Uno smartphone in cassa, un computer di grandi dimensioni, un internet box inutilizzato o una console con servizio a punto comune: contengono tutti piccole quantità d’oro. Questo metallo si trova principalmente nelle schede di grandi dimensioni, nei circuiti stampati e nei connettori, ed è utilizzato per le sue eccellenti proprietà di conduttività e resistenza alla corrosione.

Secondo i ricercatori del Politecnico di Zurigo (ETH), un lotto di 200 schede madri di computer obsoleti può contenere circa 450 milligrammi d’oro a 22 carati, ovvero circa mezzo grammo.
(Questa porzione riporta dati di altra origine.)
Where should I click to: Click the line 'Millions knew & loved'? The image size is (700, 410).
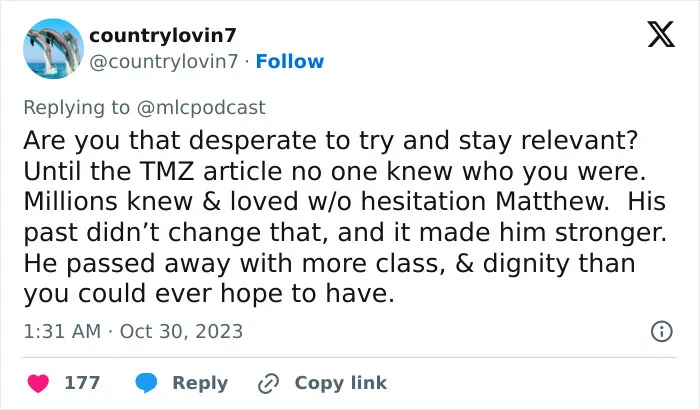tap(344, 201)
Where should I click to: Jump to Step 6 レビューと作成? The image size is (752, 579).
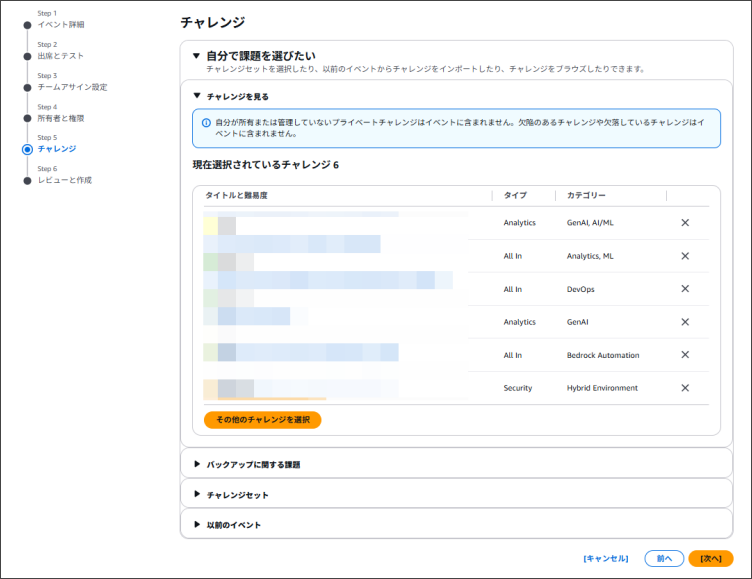point(65,180)
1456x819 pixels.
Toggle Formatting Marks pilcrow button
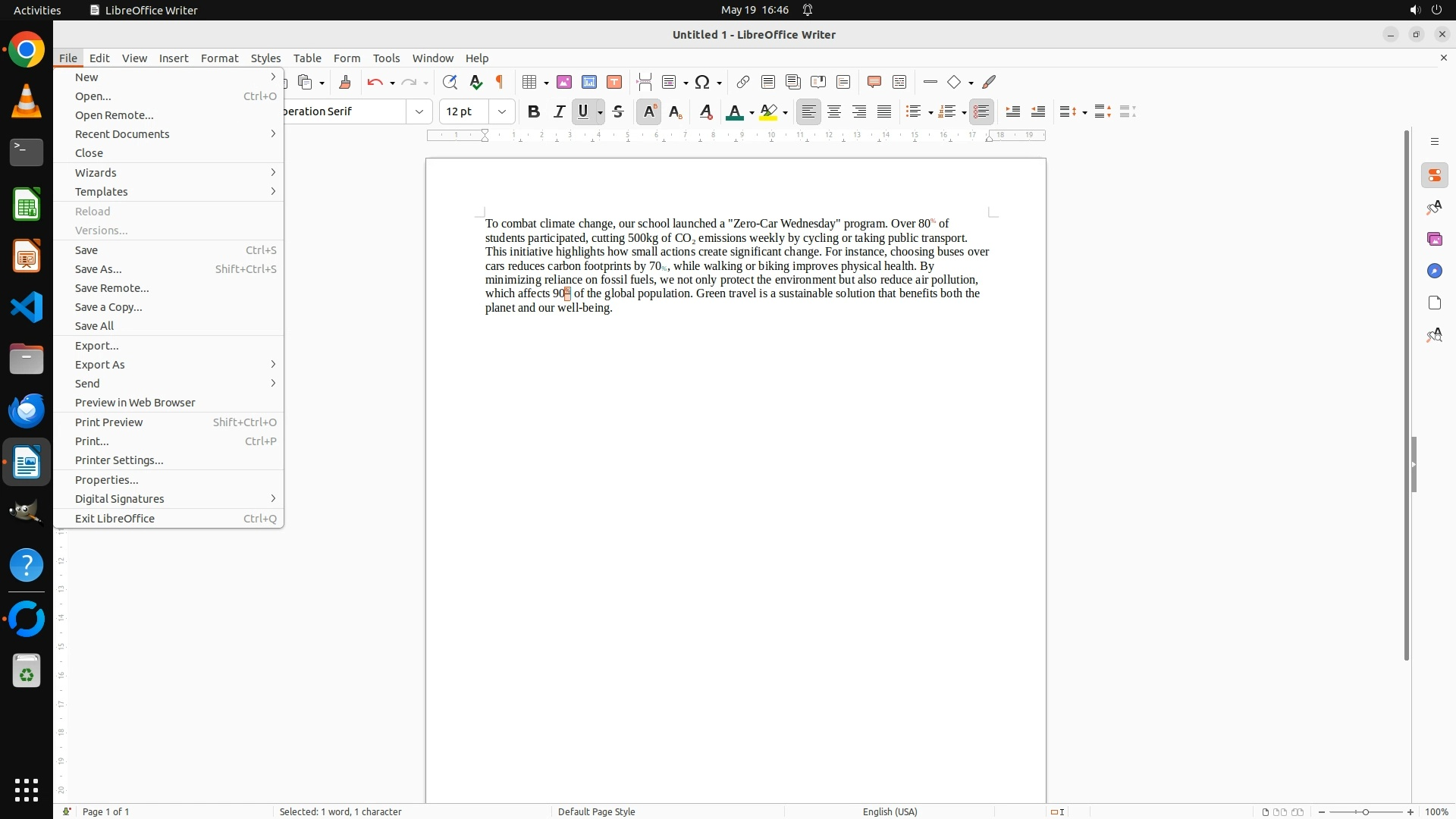[500, 82]
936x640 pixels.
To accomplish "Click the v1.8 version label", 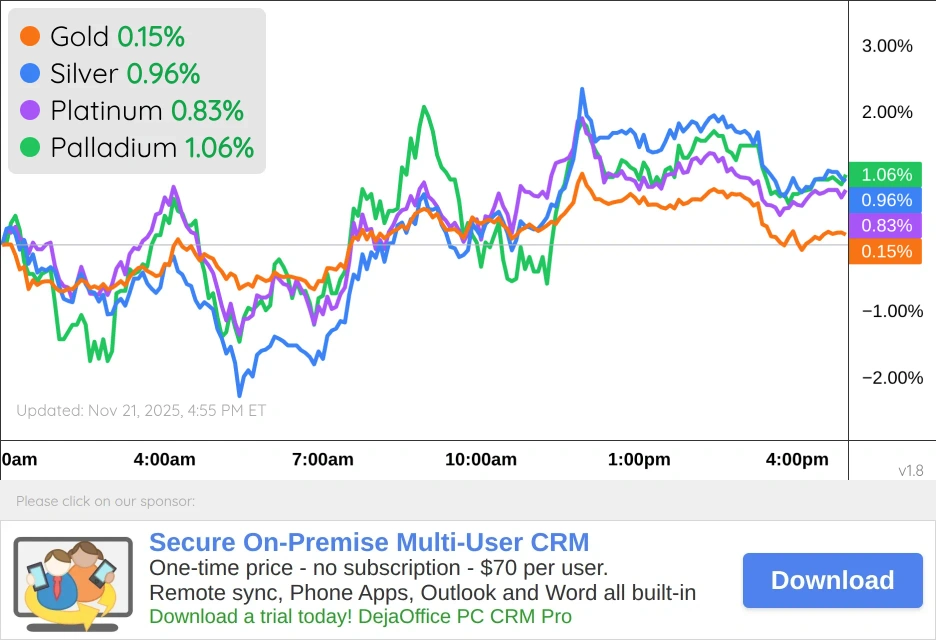I will point(911,470).
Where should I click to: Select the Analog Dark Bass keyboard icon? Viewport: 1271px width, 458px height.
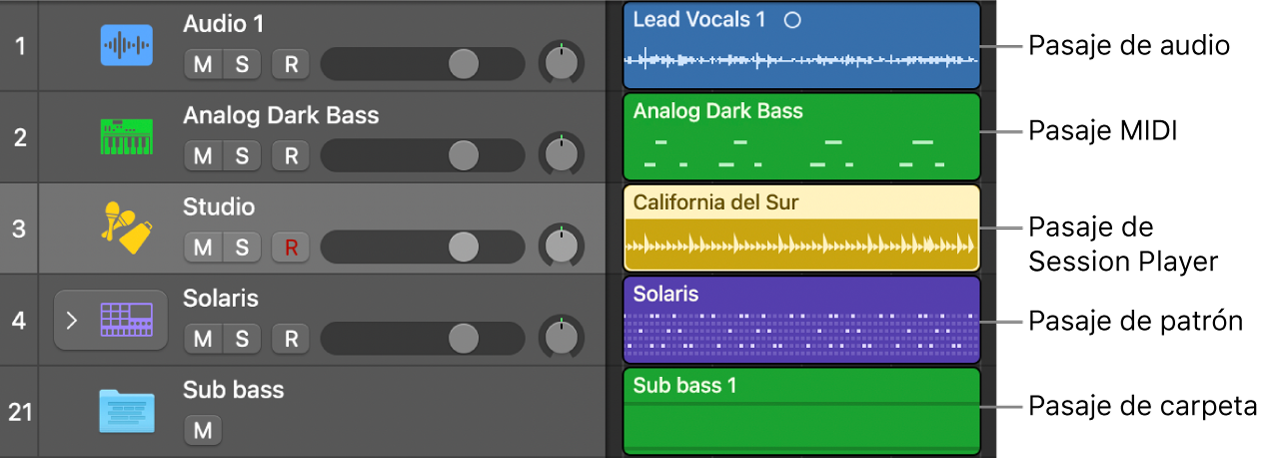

Per fare un paragone, uno smartphone contenente due o più milligrammi d’oro è anche un ex computer da ufficio che può essere utilizzato con un grammo, presente nel processore e nei suoi diversi componenti elettronici.

Questi codici sono modesti, mais multipliés par les million d’appareils qui dorment dans les foyers, ils représentent a véritable gisement de matières premières.

Un metodo svizzero più rispetto per l’ambiente
L’innovazione sviluppata dall’ETH di Zurigo si basa su un’idea étonnante: utilizzare il lactosérum, un sottoprodotto della fabbricazione del formaggio, per recuperare l’or contenuto dans les déchets électroniques.